UNE FUSION D'INFORMATIONS
Pour donner une idée de ce que recouvrent les "prévisions océaniques", prenons l'exemple d'un sonar quelconque sur la piste d'un sous-marin : "Pour une bonne utilisation de ce sonar, on a besoin de la connaissance des propriétés des fonds, du niveau et de la directivité du bruit ambiant et surtout des conditions de propagation acoustique (vitesse du son dans l'eau).
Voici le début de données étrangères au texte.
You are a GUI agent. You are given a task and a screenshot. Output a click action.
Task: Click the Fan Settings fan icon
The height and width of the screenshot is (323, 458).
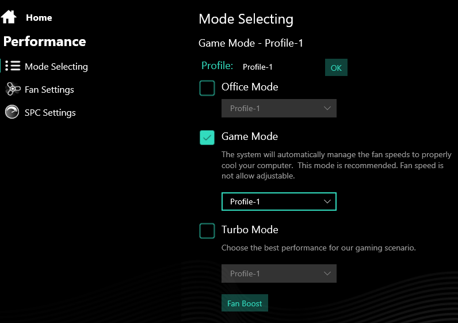(x=13, y=89)
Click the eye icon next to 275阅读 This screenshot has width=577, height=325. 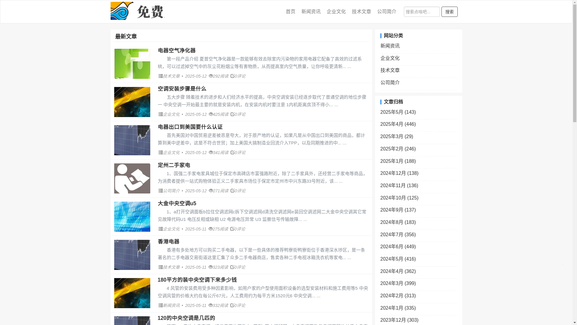click(210, 229)
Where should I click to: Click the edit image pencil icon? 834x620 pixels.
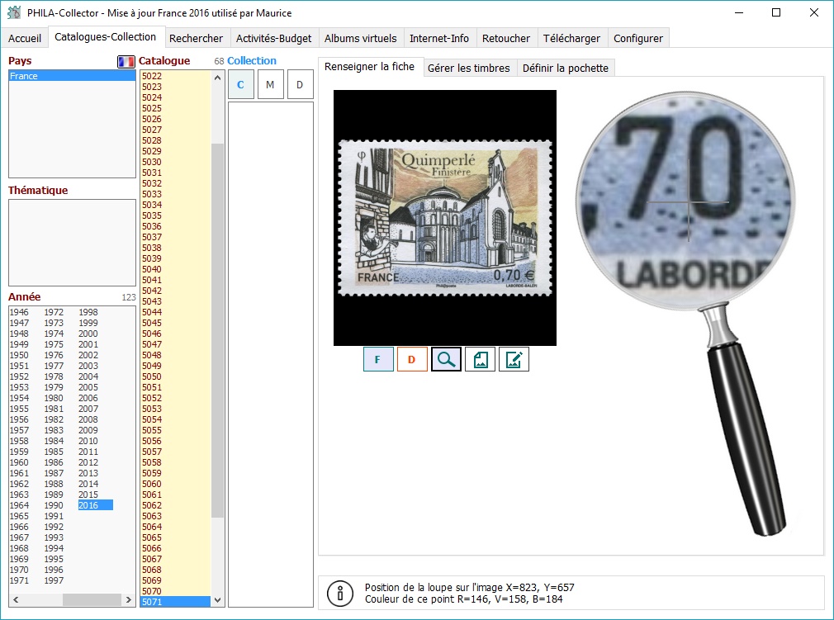tap(514, 359)
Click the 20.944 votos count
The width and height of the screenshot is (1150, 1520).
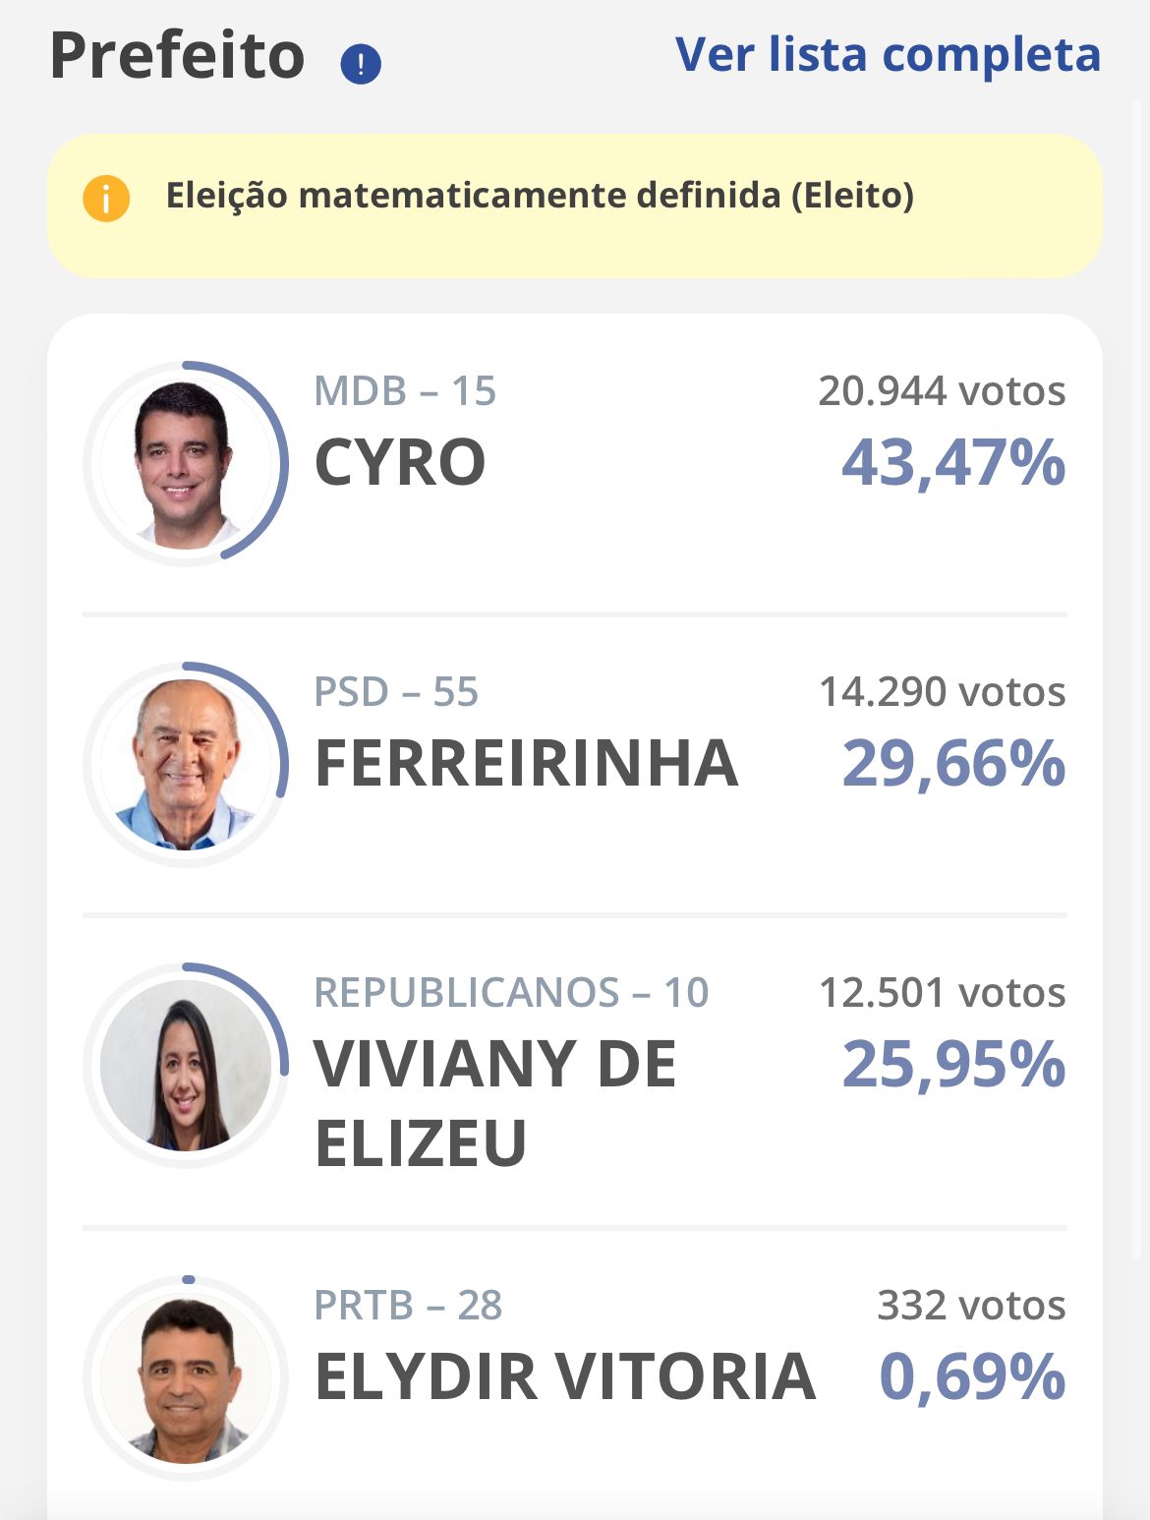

Cette connaissance est nécessaire non seulement à l'endroit où l'on se trouve, mais aussi dans une zone autour de son propre bâtiment, ailleurs et dans le futur".Seule la fusion d'informations rend possible ce genre d'exercice. Ces informations émanent à la fois des mesures effectuées in situ, de la connaissance statistique (les cartes bathymétriques du SHOM par exemple) et de sources extérieures, entre autres celles de Météo France et des satellites européen ERS-1 et franco-américain Topex-Poséïdon. "Or,commentait au mois de juin le Commandant du GASM(3), plus les moyens d'appréhender l'environnement sont perfectionnés, plus la variabilité du milieu et le nombre croissant de paramètres sont apparus déterminants",d'où le recours à l'informatique embarquée et à la modélisation, spécialité du professeur Colin de Verdière, directeur du laboratoire de physique des océans commun au CNRS, à l'Ifremer et à l'Université de Bretagne occidentale.
Notes :
(1) DRET : La Direction des recherches, études et techniques de la DCA.
(2) CEA : Commissariat à l'énergie atomique ; CNRS : Centre national de la recherche scientifique ; Ifremer : Institut français de recherche pour l'exploitation de la mer.
(3) GASM : Groupe d'action sous la mer de la Marine nationale.